Last Updated March 4, 2021 4:04 PM
Samburaj Das
Last Updated March 4, 2021 4:04 PM

South Korea’s primary financial regulator will establish a new policy-making body centered on nurturing Korea’s fintech industry with a specific focus on cryptocurrency and blockchain technology.

The Financial Services Commission (FSC) is set to establish a new policymaking body dubbed the Financial Innovation Bureau to proactively help the fintech industry while formulating policies for the cryptocurrency sector, the Korea Times  reports.

The decision to establish the new body was taken during a cabinet meeting between the FSC and the Ministry of the Interior and Safety this week amid an organizational reshuffle to better safeguard investors while nurturing financial innovation bought on by new technologies like blockchain and cryptocurrency.

An FSC official told the publication:

“The new Financial Innovation Bureau will also be tasked with policy initiatives for financial innovation, such as innovating financial services using fintech or big data, and responses to new developments and challenges such as cryptocurrencies.”

While the new body will see a temporary life-span of two years, it will markedly cover South Korea’s existing cryptocurrency and blockchain ecosystem, the FSB confirmed.
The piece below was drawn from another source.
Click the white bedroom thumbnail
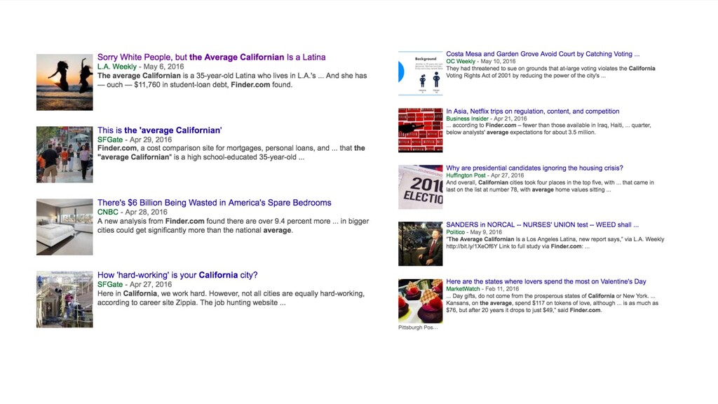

Pointedly, the new body will look to adopt the financial regulator’s recent positive outlook toward the sector wherein domestic cryptocurrency exchanges could soon be faced with guidelines similar to commercial financial institutions as lawmakers seek to fast-track bills regulating the sector.

Despite a domestic ICO ban – taking a cue from China – South Korea is also looking at loosening previous restrictions in sticking with the wider G20 directive of uniform global regulations among member bodies. The Korea Times report adds that the regulator’s stance is ‘believed to side with the Financial Stability Board’s recent report that claimed crypto assets ‘do not pose material risk to global financial stability.’”

As reported earlier this week, the Financial Stability Board (FSB) – an international G20 watchdog and body to coordinate regulation for member nations – published its report on cryptocurrencies. FSB chairman and Bank of England governor Mark Carney called for ‘vigilant monitoring in light of the speed of market developments’ of the sector.